■ PROMPT
Within the data below, count the lines that include the word "width". Provide the number and nothing further.
(DATASET CONTENT begins)
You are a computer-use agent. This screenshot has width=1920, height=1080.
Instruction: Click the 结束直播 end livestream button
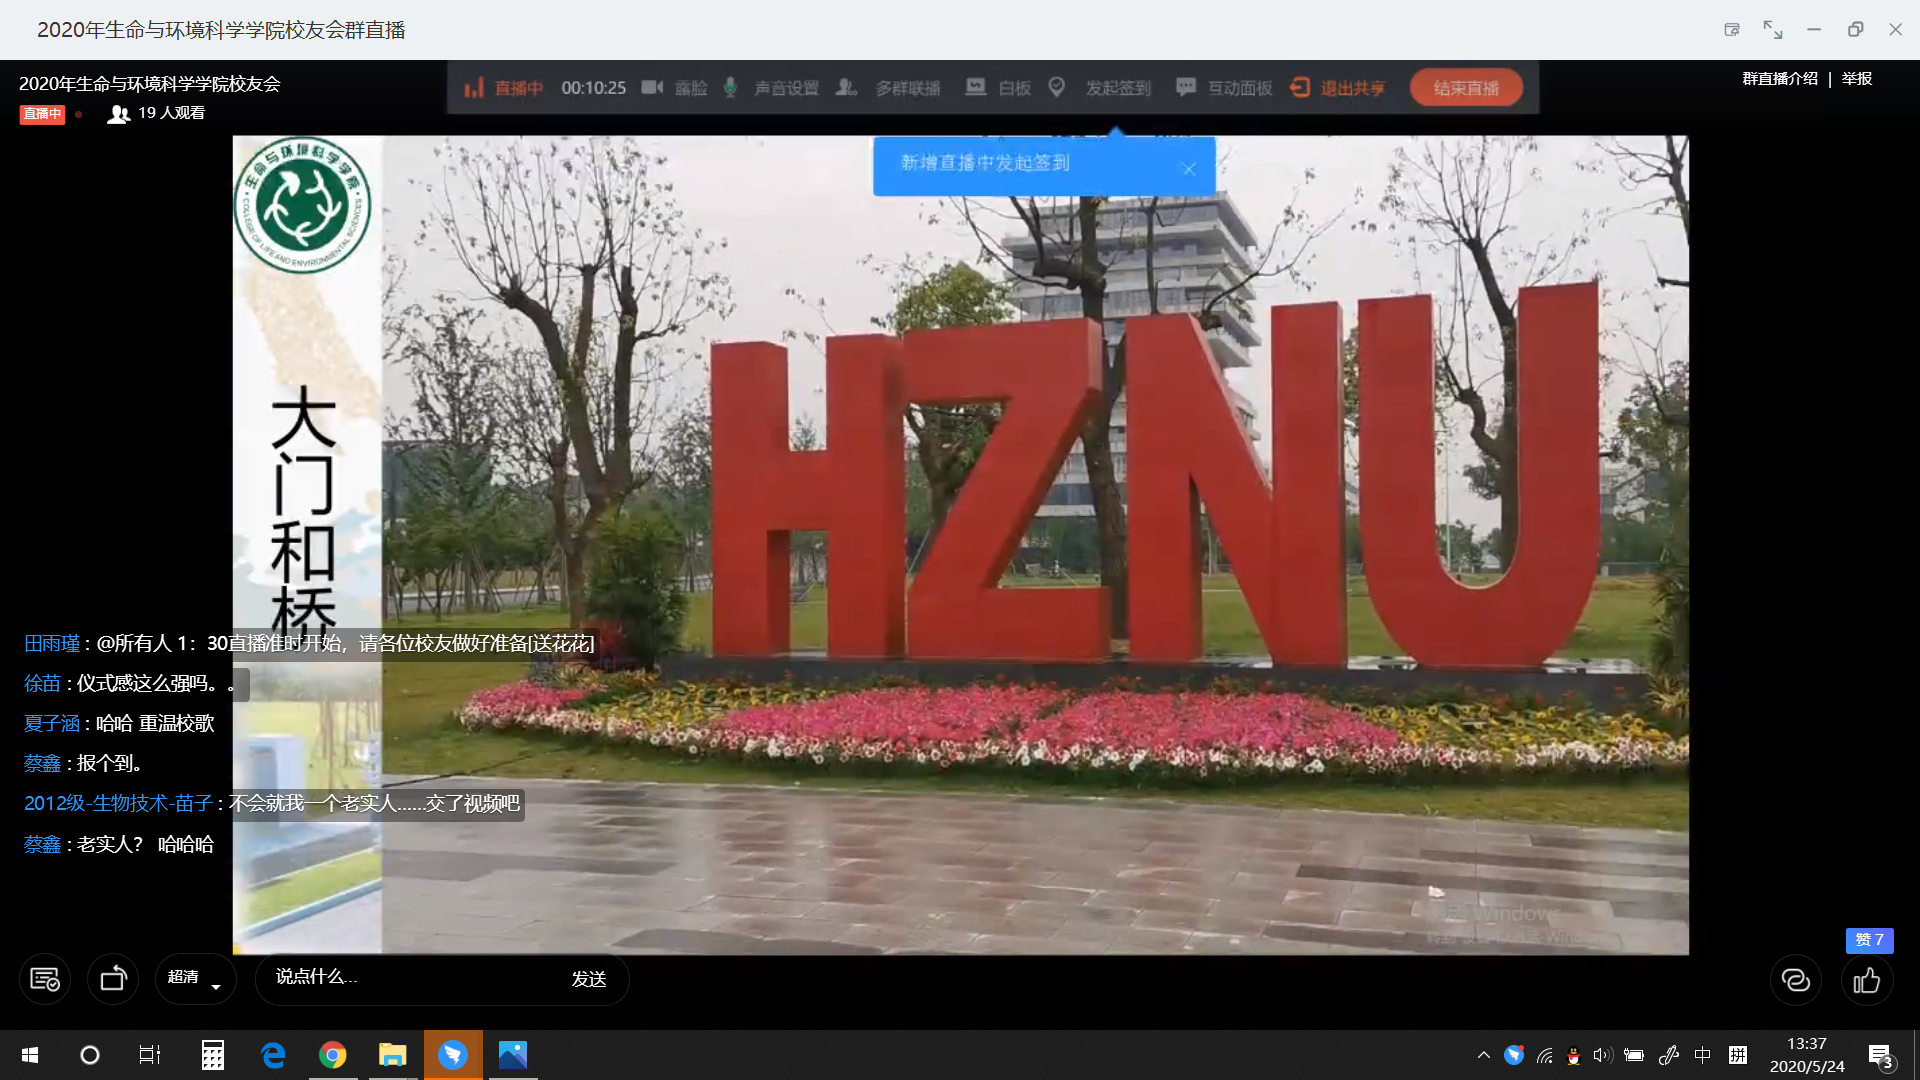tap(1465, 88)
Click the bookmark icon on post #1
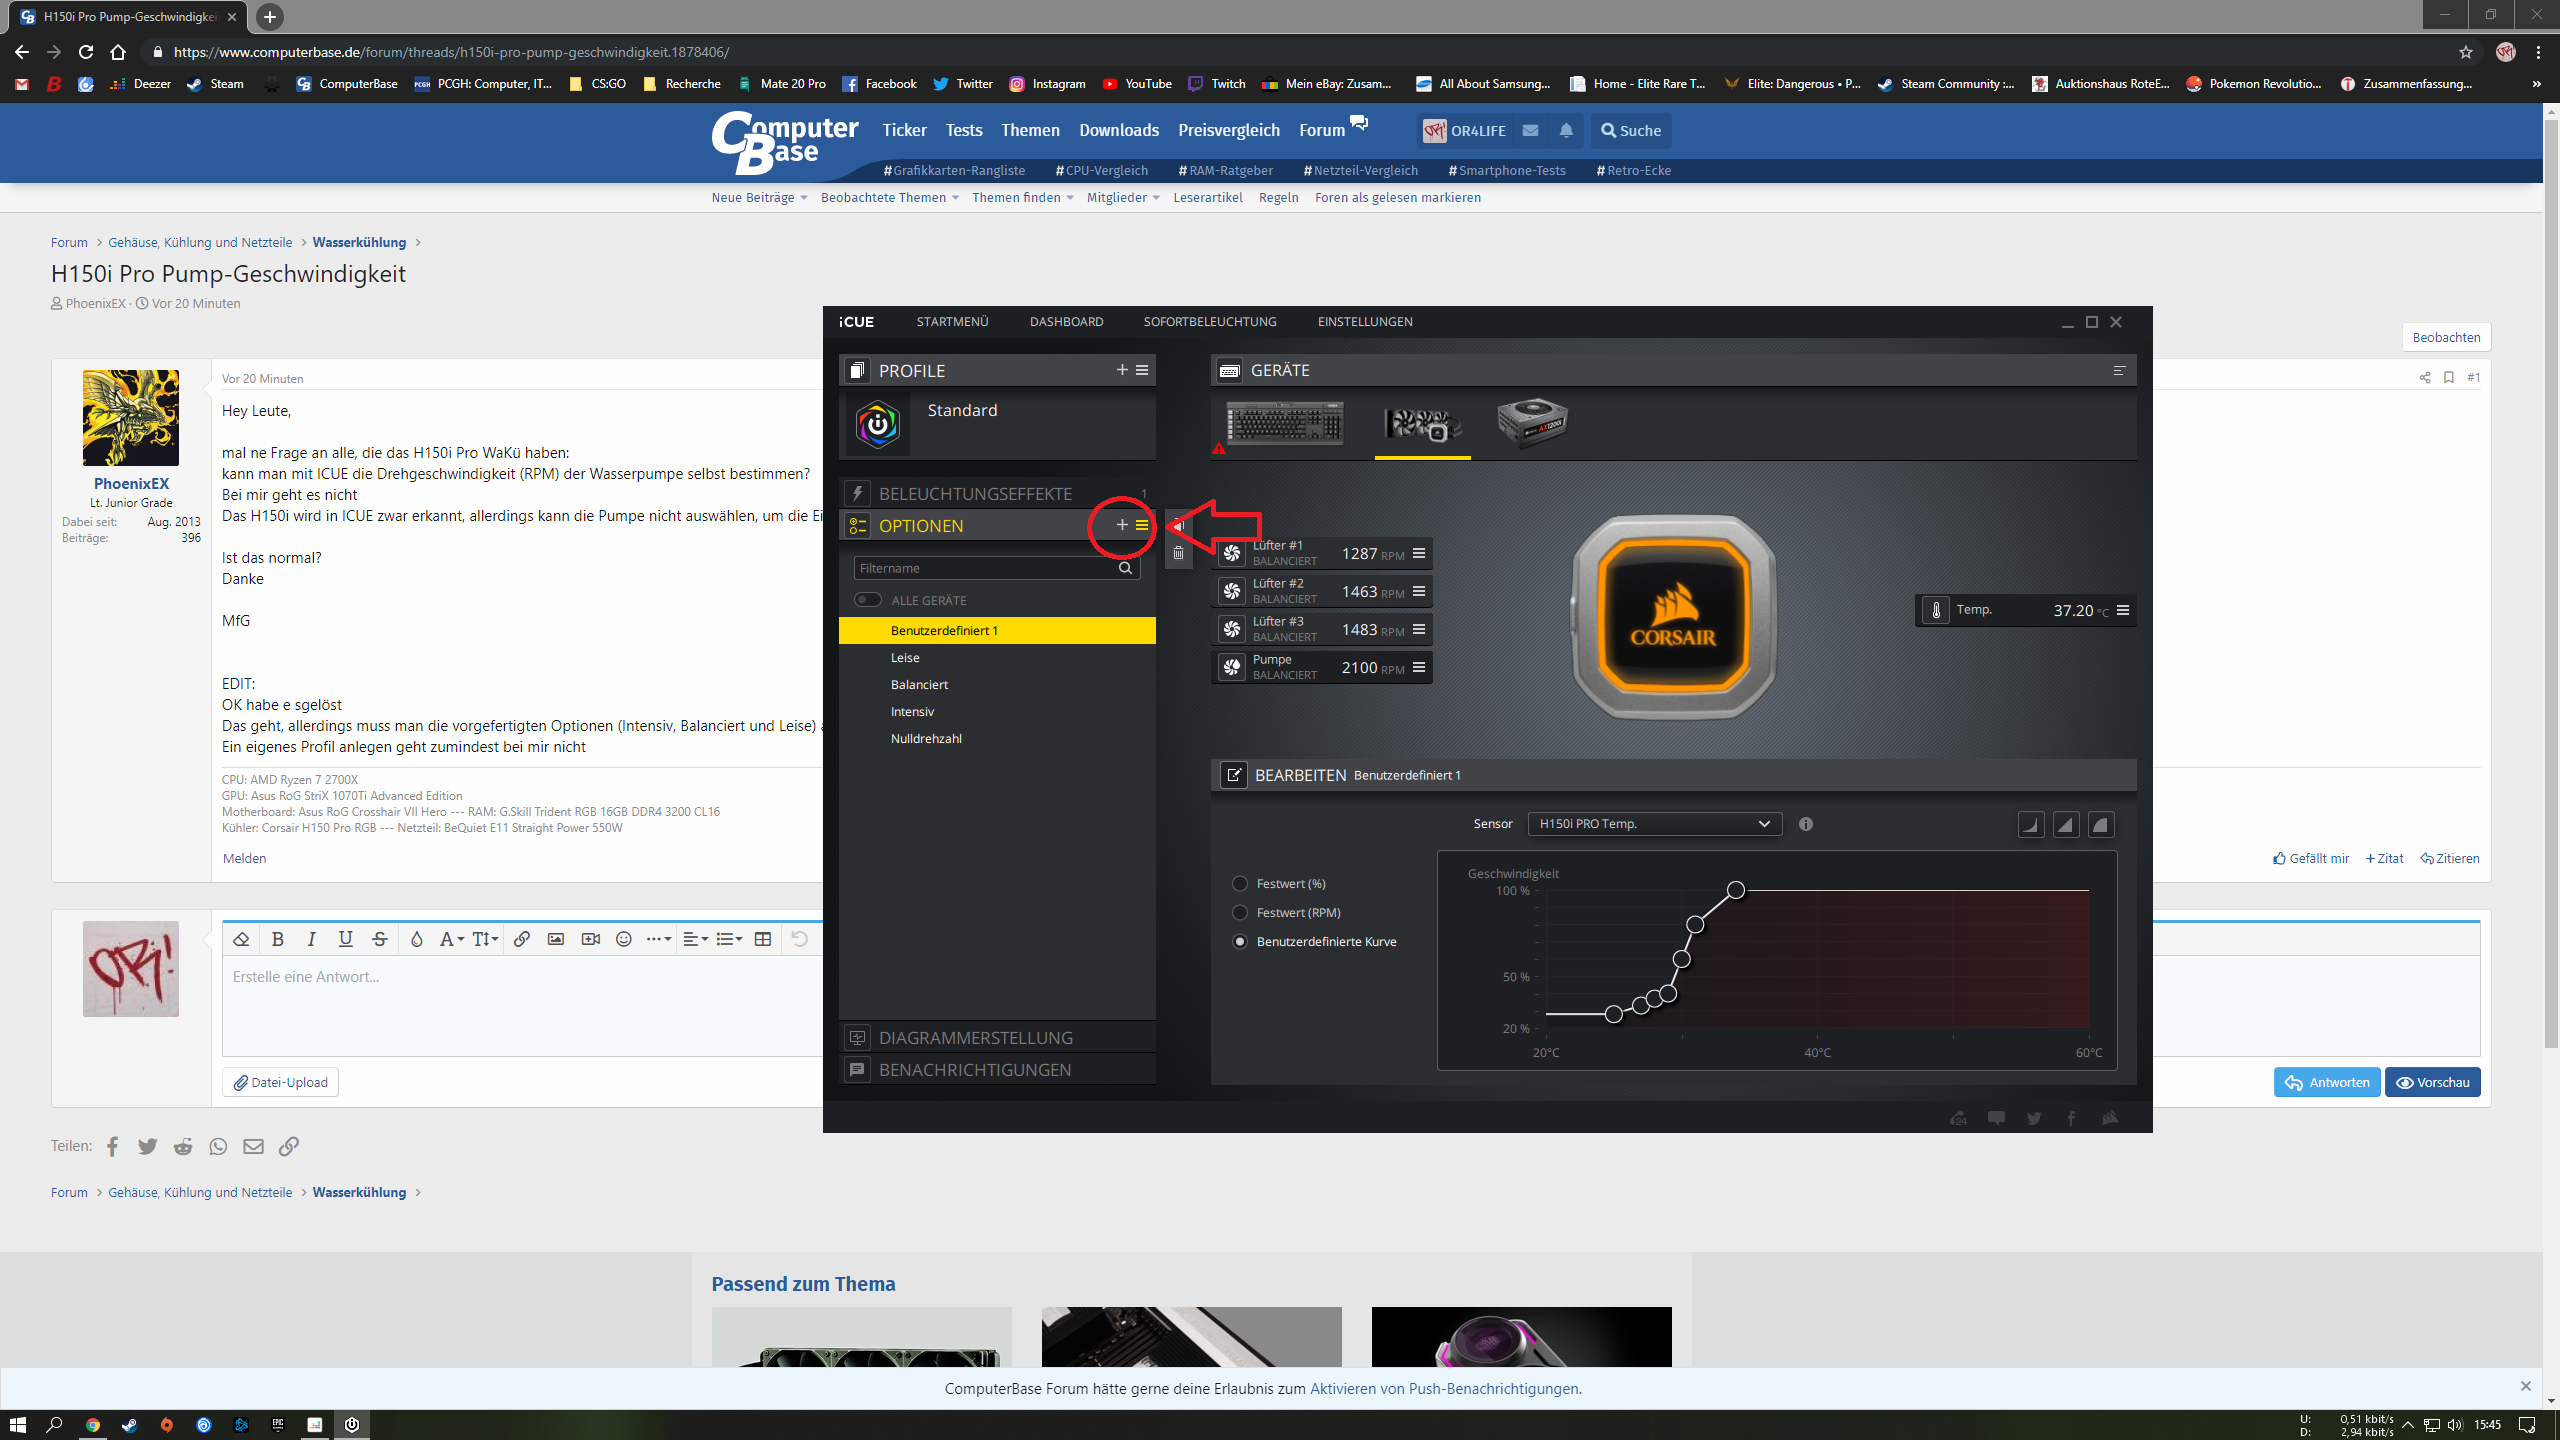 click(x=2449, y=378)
(DATASET CONTENT ends)
(DATASET CONTENT begins)
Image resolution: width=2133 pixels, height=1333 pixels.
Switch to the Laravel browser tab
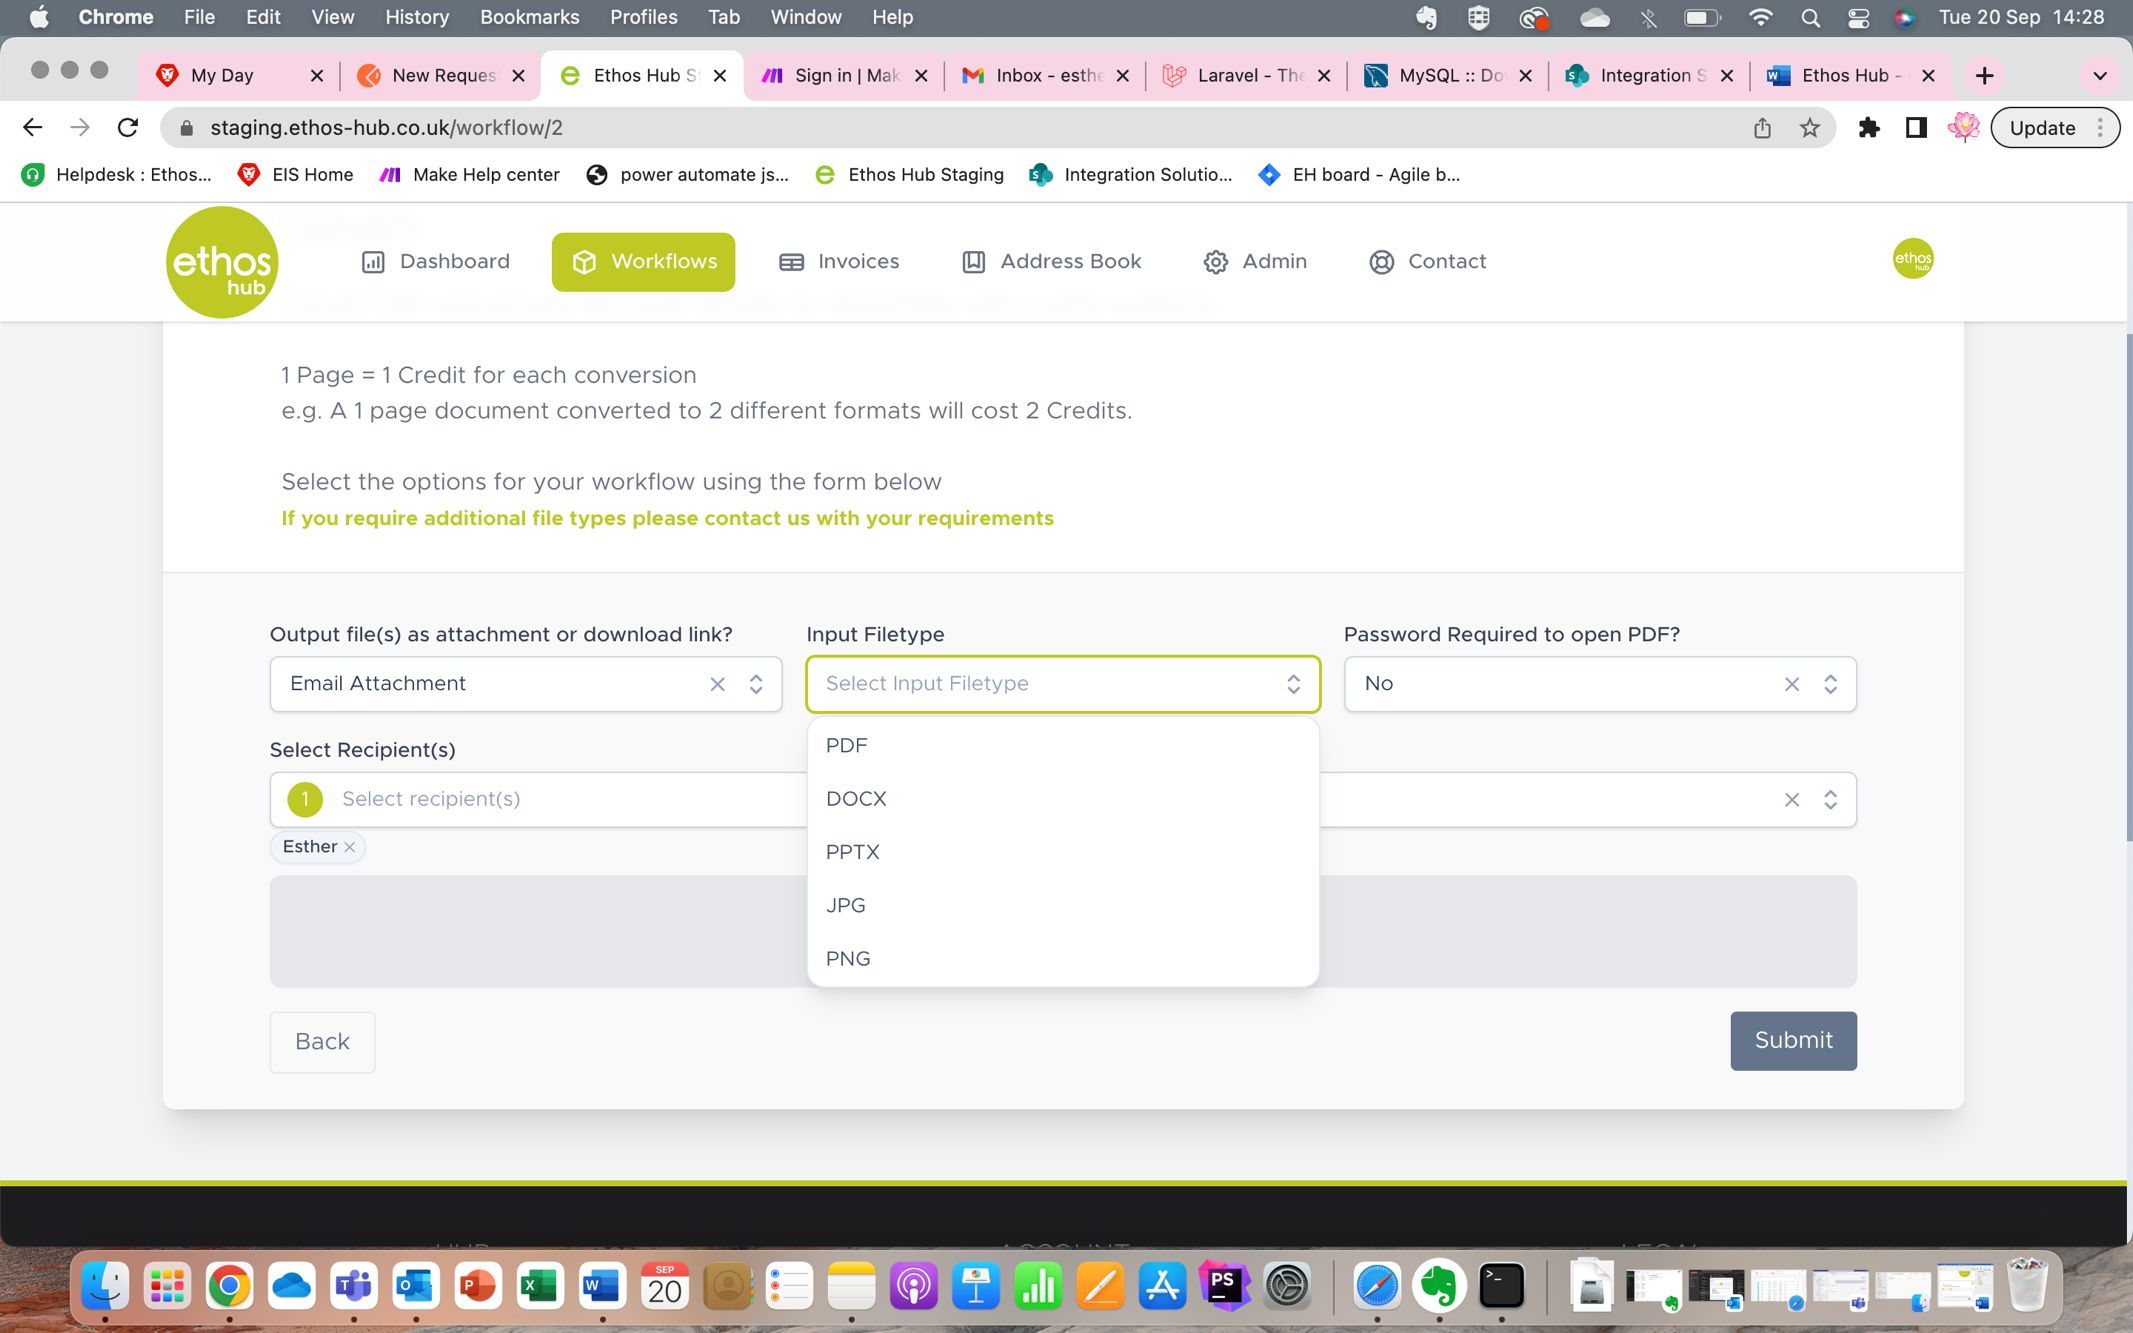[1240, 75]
(DATASET CONTENT ends)
■ SOLUTION
2